• **課題の指示**
(a) 本文から、「そんなときに出合ったのが『S」を含む語句を始点とし、「ては最適なコートなのである。」の後を終点とする部分を一字も変えずに抜き出してください。
(b) 本文で言及されている衣服の生地や素材をすべて挙げてください。

• **本文ブロック**
☆ ☆ ☆ ☆ ☆ ☆ ☆
フリーエディターといえば響きこそ華やかだが、一日の大半は自宅での原稿やコンテ執筆、校正作業などに費やされる。当然そのときの格好は快適さが最優先されるので、僕のようなベテランともなれば、人には言えないような格好で原稿を書いていたりもする……。

しかしそんな日々とは、そろそろお別れすることになった。なぜなら諸事情により、これからは事務所で作業しなくてはならないから。もういままでみたいにだらしない格好で原稿が書けない……どうしよう!

そんなときに出合ったのが『SOWERCOAT』である。要するに昨今ファッション的なトレンドにもなっているアトリエコートなのだが、こちらの志向は、セレクトショップなどに並ぶそれらとは、全く違う。ちまたのアトリエコートが、肉厚のコットンやポリエステルを用い、頑丈さや洗いやすさを最優先につくられていることに対して、この『SOWERCOAT』は、あくまで室内で仕事をするクリエーターを念頭に企画されたもの。あえて繊細なシャツ生地を用い、できる限り軽く、柔らかく、エレガントに見えるように仕立てられている。前者のように〝着るほどに味が出る〟ようなことはないが、僕のようなエディターをはじめ、いわゆるオフィスワーカーたちにとっては最適なコートなのである。

実をいうとこの『SOWERCOAT』は、この世界ではかなり有名なデザイナーさんと、イタリア修業の経験を持つ実力派のテーラーさんとが、〝自分たちが働きやすい服をつくる〟ことを目的に、コラボレートしてつくり上げたもの。フリーサイズなのに誰でも快適に動けて、しかも格好よく見えるパターンや、隅々まで突き詰めた嗜好(しこう)性の高いディテールなど、その完成度はさすがというよりほかない。
☆ ☆ ☆ ☆ ☆ ☆ ☆
• **掲載データ**
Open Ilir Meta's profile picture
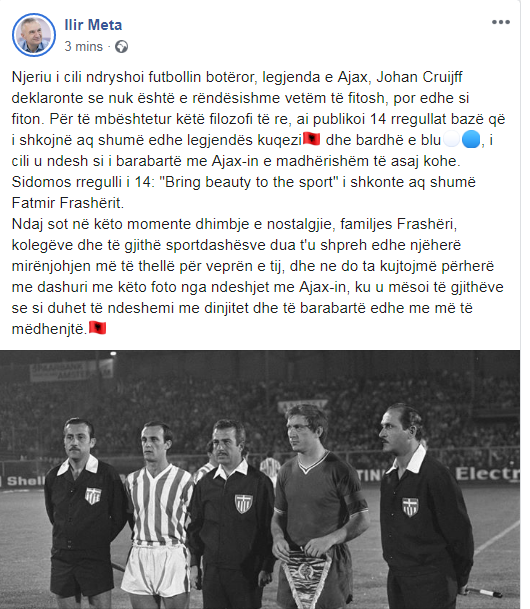 click(34, 35)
☆ ☆ ☆ ☆ ☆ ☆ ☆
• **課題の解答**
(a)
そんなときに出合ったのが『SOWERCOAT』である。要するに昨今ファッション的なトレンドにもなっているアトリエコートなのだが、こちらの志向は、セレクトショップなどに並ぶそれらとは、全く違う。ちまたのアトリエコートが、肉厚のコットンやポリエステルを用い、頑丈さや洗いやすさを最優先につくられていることに対して、この『SOWERCOAT』は、あくまで室内で仕事をするクリエーターを念頭に企画されたもの。あえて繊細なシャツ生地を用い、できる限り軽く、柔らかく、エレガントに見えるように仕立てられている。前者のように〝着るほどに味が出る〟ようなことはないが、僕のようなエディターをはじめ、いわゆるオフィスワーカーたちにとっては最適なコートなのである。

(b)
・肉厚のコットン
・ポリエステル
・シャツ生地